▸ **TASK STATEMENT**:
Each line that contains the word "magnifier" counts once; give the total for the records below and nothing else.

[Collected data entries]
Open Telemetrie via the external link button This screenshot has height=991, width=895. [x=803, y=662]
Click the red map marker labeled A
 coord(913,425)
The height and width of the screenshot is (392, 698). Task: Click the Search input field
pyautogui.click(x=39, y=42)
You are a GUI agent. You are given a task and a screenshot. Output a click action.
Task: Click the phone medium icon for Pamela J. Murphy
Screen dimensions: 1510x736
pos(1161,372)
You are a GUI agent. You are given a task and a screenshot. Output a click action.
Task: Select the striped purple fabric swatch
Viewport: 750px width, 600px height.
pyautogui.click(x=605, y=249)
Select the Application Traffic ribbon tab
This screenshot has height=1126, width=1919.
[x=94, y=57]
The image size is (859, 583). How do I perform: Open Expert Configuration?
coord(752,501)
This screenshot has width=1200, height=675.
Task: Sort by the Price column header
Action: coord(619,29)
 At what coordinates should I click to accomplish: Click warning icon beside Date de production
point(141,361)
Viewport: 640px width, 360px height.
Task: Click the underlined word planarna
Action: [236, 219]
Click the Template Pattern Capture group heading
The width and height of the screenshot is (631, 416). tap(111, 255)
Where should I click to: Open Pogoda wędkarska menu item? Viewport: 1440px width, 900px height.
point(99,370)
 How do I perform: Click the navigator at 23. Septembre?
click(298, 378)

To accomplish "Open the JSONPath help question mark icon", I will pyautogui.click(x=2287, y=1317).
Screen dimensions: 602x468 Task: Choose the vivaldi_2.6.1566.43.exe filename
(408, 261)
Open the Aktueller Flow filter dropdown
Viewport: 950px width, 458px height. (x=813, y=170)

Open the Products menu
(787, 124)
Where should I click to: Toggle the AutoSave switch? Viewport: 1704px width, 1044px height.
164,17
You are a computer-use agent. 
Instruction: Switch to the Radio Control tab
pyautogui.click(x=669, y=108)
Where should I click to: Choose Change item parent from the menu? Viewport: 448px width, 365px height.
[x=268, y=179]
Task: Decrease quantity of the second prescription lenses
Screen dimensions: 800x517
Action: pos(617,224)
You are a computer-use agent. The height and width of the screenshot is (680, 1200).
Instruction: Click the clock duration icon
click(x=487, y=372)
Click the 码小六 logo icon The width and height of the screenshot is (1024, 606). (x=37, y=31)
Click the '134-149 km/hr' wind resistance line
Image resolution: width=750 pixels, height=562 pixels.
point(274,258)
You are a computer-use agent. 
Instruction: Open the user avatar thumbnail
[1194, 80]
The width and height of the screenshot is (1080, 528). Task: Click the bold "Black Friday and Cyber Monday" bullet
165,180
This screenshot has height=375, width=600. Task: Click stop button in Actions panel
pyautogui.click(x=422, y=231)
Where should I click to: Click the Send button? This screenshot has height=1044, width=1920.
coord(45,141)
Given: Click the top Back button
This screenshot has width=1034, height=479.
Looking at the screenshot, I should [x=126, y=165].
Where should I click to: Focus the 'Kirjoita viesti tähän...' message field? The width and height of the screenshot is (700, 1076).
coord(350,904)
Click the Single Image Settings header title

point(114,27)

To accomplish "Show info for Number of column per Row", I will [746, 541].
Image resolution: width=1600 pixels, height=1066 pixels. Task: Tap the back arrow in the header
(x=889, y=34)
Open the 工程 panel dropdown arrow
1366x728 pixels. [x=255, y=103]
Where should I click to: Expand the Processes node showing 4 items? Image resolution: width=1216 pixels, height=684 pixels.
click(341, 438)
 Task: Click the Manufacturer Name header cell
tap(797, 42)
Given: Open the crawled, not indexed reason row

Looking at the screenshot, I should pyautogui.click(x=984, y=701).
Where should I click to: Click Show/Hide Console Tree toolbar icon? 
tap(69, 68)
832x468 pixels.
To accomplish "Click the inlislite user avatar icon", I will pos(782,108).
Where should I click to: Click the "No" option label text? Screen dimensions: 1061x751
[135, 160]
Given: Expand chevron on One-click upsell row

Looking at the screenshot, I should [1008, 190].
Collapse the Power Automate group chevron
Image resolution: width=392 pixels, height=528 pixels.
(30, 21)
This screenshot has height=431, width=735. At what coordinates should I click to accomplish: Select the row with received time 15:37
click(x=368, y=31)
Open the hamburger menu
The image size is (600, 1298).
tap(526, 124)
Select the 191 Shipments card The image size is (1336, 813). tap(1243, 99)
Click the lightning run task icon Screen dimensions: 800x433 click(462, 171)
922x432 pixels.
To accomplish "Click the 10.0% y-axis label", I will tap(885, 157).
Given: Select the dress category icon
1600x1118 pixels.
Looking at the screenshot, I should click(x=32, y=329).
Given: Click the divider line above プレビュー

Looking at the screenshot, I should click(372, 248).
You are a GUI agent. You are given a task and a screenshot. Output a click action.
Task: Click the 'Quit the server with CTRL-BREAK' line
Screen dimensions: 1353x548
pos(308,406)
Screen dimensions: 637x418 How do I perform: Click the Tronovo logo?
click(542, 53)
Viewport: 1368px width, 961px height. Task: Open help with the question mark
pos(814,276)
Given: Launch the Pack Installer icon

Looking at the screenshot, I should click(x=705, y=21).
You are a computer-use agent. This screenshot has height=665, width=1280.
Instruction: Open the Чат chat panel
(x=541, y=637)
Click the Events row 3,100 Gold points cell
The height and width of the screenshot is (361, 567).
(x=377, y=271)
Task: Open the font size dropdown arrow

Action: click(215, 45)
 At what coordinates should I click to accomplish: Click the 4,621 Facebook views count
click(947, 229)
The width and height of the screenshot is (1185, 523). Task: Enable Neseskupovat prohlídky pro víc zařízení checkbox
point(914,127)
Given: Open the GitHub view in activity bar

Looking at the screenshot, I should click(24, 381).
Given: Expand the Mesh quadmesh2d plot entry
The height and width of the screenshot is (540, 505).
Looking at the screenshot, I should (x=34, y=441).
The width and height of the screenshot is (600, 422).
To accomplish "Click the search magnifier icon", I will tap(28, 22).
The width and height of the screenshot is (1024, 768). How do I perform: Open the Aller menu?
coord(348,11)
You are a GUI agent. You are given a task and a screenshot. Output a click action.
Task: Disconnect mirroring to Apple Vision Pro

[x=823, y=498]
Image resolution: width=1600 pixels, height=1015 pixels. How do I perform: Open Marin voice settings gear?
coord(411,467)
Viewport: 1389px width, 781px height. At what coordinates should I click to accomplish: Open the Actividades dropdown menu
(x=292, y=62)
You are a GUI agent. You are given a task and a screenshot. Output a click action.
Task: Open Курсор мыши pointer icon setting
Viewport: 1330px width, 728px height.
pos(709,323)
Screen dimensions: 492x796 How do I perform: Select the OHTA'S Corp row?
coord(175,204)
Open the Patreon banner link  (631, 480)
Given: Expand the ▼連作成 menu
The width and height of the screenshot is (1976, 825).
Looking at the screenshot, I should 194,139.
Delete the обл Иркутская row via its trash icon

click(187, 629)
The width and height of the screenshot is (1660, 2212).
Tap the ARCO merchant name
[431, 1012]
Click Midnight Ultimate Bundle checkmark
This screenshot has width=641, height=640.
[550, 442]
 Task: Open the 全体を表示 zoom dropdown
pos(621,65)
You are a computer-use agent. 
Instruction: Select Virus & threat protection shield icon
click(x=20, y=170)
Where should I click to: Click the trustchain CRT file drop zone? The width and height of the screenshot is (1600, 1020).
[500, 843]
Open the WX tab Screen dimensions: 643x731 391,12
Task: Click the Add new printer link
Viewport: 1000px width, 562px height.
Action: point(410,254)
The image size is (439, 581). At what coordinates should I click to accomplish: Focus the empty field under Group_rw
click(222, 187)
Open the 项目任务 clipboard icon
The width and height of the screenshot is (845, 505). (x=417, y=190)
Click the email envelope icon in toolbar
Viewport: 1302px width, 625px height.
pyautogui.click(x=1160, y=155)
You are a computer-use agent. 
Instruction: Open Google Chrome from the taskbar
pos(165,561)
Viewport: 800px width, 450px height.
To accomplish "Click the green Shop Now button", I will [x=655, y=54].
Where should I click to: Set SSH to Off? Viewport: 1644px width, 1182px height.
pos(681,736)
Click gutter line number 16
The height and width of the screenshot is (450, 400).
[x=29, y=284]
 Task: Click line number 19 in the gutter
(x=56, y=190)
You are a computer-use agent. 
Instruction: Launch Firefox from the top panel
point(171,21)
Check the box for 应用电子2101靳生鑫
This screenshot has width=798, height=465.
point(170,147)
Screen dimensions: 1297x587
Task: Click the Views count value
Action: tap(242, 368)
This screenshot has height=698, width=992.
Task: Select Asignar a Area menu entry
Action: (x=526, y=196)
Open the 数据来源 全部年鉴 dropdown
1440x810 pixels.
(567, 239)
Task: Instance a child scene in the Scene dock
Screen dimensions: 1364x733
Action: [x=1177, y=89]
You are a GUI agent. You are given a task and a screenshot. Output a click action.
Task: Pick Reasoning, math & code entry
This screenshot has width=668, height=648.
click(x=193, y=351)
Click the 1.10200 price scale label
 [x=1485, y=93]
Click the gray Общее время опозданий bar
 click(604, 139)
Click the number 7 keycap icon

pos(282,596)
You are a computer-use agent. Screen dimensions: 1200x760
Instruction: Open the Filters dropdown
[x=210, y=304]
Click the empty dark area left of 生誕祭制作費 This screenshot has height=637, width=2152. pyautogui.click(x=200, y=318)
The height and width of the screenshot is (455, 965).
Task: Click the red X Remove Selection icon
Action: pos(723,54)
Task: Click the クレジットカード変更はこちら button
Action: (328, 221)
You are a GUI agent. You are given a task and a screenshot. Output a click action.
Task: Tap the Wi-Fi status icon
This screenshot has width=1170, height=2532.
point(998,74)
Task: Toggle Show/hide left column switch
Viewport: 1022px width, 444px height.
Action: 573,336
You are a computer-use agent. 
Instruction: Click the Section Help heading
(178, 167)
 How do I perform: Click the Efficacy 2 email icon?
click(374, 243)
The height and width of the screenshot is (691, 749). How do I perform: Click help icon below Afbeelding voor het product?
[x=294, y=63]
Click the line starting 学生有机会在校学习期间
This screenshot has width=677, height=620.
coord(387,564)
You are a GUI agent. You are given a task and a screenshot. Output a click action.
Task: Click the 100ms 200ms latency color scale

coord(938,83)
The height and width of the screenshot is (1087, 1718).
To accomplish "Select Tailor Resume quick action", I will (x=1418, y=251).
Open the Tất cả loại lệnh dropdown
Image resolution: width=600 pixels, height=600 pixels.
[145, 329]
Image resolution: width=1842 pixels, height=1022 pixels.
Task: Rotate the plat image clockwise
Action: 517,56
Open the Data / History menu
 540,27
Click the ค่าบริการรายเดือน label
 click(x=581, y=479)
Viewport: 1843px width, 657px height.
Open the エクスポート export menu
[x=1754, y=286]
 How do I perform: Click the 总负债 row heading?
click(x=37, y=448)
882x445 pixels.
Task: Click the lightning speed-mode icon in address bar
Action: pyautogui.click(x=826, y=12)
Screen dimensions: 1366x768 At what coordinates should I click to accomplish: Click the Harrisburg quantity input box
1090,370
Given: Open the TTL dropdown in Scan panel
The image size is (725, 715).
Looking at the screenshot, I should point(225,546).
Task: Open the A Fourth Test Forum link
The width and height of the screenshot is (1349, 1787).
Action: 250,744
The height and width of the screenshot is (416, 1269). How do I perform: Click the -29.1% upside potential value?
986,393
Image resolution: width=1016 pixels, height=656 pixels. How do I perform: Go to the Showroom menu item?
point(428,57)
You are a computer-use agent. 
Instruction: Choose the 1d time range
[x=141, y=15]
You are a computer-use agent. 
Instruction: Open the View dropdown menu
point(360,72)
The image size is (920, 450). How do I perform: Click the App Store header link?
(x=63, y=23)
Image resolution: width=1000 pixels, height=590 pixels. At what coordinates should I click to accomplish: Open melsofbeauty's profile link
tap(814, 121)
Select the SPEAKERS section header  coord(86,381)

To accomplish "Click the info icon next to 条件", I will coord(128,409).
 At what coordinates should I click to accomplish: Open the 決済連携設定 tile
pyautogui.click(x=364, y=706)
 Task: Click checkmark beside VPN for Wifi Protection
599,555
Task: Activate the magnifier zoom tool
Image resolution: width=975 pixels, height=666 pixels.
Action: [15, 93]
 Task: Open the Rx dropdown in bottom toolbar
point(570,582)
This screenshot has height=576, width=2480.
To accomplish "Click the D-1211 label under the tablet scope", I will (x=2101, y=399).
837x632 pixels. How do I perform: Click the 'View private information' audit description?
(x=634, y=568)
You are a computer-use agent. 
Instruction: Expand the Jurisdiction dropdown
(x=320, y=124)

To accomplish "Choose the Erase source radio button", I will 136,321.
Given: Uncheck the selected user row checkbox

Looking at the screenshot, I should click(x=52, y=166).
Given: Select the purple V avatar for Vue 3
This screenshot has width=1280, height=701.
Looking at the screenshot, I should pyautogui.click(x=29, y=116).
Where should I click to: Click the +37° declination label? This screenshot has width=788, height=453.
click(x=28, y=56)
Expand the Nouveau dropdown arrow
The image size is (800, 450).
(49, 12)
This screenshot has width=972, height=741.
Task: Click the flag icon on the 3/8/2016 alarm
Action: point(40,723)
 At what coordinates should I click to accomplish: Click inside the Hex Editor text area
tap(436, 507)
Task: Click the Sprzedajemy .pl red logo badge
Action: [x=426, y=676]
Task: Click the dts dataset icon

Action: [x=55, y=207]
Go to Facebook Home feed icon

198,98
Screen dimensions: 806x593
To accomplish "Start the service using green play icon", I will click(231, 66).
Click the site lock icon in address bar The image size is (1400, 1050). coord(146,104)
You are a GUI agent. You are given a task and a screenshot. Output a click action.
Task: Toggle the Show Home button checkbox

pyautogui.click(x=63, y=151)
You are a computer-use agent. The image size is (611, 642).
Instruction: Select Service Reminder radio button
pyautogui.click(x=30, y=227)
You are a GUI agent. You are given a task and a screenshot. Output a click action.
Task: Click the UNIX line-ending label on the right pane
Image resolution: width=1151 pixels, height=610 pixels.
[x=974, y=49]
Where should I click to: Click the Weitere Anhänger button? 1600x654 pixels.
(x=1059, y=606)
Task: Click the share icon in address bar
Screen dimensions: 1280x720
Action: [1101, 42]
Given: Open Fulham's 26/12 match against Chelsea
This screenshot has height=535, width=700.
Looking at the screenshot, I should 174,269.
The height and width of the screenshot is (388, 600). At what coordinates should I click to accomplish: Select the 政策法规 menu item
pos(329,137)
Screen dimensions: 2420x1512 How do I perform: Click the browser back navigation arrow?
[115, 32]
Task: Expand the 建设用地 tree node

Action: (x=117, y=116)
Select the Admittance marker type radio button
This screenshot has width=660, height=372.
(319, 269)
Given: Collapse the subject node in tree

▸ **TASK ANSWER**:
2